Growing up in Coos Bay, this is something that you didn’t have to worry about. No one had natural gas and then I moved to Portland…. where everyone does. So the question remains, how do I shut off my gas line after 4 minutes of severe shaking… both the ground and my knees. After ensuring your family is safe, head straight to the natural gas line and shut it off.
I recently had a service call concerning our furnace and I immediately asked for a tutorial about how to shut off the gas
in the event of a large earthquake. He took me to the side of the house and showed me the switch (I advise everyone to ask an HVAC technician and or someone from your local gas company to show you how).
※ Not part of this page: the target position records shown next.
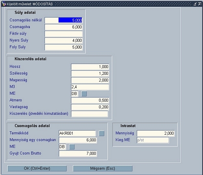Open the Termékkód lookup button

(x=102, y=133)
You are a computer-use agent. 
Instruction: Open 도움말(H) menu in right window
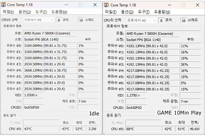tap(161, 12)
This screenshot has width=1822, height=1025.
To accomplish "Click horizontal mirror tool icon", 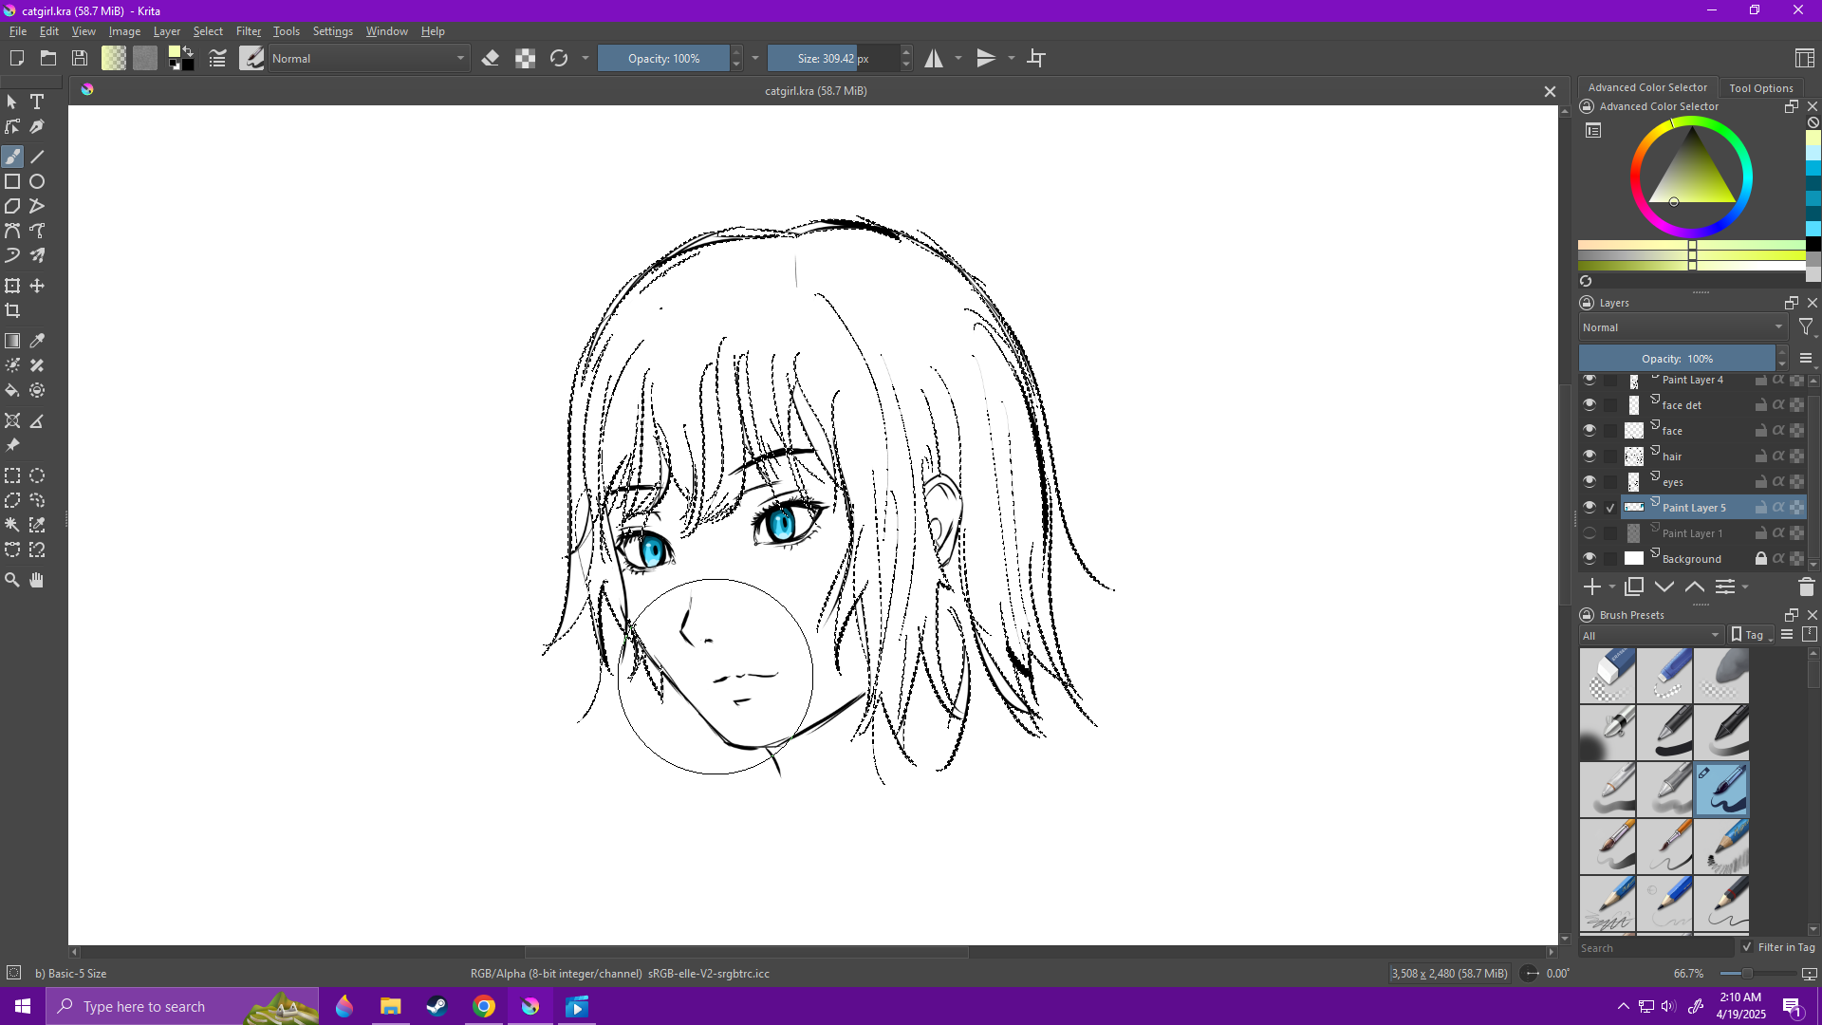I will coord(934,59).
There will be no white hat utility people to the rescue with a large earthquake and you will need to take matters into your own hands. Get a vice grip and turn the switch… and ask your neighbors to do the same. Their gas line being shut off after an earthquake is just as important as your own home. You don’t want their house to burn, since it is your neighbor and you care, but because you also don’t want it to ignite your home.
During my last service call, the tech told me about the emergency shut off valve for gas lines. This will automatically shut off your gas line when the ground begins to shake — which sounds amazing because that will be one less thing on my “to do” list after a large earthquake.
I am not endorsed by this company but I am looking into getting this installed at my home. (Is it rude to ask my neighbor to do the same?)